Le premier quart-temps de huit minutes est celui permettant de se familiariser avec les règles pour la plupart des personnes en tribunes, devant ce rugby orphelin de l'en-avant. Quatre joueurs de chaque côté avec des handicaps plus ou moins faibles, des rôles offensifs et défensifs, une zone d'en-but, interdiction du retour en zone, un système de prison en cas de faute... La discipline emprunte des éléments au basket, au hockey ou au foot américain, mais demeure parfaitement lisible pour les non-initiés.
Le ballon file à toute vitesse d'un camp à un autre, et les temps morts se font très rares. Seule femme présente sur la feuille de match – le rugby fauteuil est un sport mixte – Sarah Adam est souvent celle qui vient conclure les attaques américaines. Mais côté français, on s'acharne à garder son marquage en phase défensive et, au contraire, à exploiter les espaces en phase offensive, avec Sébastien Verdin dans le rôle du scoreur. À la mi-temps, les USA mènent de deux points (27-29).
Installés à quelques mètres seulement des joueurs, Alice et les 12 élèves de l'IEM (Institut d'éducation motrice) Helen Keller n'en ratent pas une miette. Ils sont venus du Havre pour le premier jour de la compétition. "Le projet dans notre établissement, c'est de montrer aux jeunes en situation de handicap qu'ils peuvent faire des choses, explique-t-elle. En assistant à un tournoi comme celui-là, ça peut susciter chez eux l'envie d'essayer ce genre de sports."
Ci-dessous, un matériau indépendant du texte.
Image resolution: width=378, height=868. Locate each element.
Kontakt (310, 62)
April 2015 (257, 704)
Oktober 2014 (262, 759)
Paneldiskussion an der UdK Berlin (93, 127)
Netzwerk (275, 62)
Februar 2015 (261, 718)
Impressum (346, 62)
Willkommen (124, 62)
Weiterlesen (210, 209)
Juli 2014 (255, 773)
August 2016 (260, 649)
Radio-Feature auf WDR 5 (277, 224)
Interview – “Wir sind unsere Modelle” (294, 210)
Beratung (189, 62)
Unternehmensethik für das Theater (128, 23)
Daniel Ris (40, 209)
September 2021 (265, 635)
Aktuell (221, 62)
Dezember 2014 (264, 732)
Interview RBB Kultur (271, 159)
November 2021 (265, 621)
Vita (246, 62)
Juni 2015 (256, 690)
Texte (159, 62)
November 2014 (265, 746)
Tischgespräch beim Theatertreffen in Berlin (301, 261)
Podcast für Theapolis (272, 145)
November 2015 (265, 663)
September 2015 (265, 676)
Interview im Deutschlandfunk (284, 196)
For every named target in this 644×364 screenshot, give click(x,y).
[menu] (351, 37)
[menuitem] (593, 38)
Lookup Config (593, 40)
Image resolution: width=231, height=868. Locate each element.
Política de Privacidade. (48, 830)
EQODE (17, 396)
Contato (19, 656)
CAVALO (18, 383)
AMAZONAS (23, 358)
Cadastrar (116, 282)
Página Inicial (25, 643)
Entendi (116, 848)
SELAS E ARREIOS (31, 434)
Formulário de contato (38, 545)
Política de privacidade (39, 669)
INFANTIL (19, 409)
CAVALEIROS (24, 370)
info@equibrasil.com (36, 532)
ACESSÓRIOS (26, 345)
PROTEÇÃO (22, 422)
Juste derrière, une des écolières, Mariam, se tient debout et continue à donner de la voix pour soutenir les Bleus. "C'est la première fois que l'on voit du rugby fauteuil, et c'est trop génial ! Mais par contre, c'est aussi trop stressant !"
La fin de match ne viendra pas contredire la jeune fille. Menés de cinq points, les Français parviennent à revenir à une longueur à moins de deux minutes du quatrième et dernier quart-temps. De quoi chauffer un public pris par l'enjeu. Malheureusement, pour leur entrée en lice dans cette Coupe internationale, Rodolphe Jarlan et ses coéquipiers s'inclinent 53-51.
"On a fait quelques erreurs avec des ballons forcés, des situations de deux-contre-un que l'on négocie mal et où l'on perd la balle... À ce niveau, la moindre faute se paie cash."
Bob Vanacker, l'entraîneur de l'équipe de Franceà franceinfo: sport
"On n'était pas loin face à une équipe qui est numéro un mondiale", commentera à chaud Jonathan Hivernat. "Ça pouvait aussi pencher de notre côté mais on fait peut-être des erreurs qui nous coûtent le match, surtout sur notre système d'attaque où on a manqué de justesse." Le vice-capitaine Cédric Nankin se voulait, lui, malgré tout optimiste : "Il y a de la déception, surtout à la maison. Mais ce n'est pas fini, ce n'est que le premier match de poules. On sait que contre le Japon [le 20 octobre à 17 heures], ça va être compliqué mais on va se battre, et on peut le faire". Avant cela, c'est un rendez-vous déjà crucial pour atteindre les phases finales – qui se joueront dimanche 22 octobre à l'Accor Arena – qui les attend ce jeudi à 9 heures contre la Nouvelle-Zélande.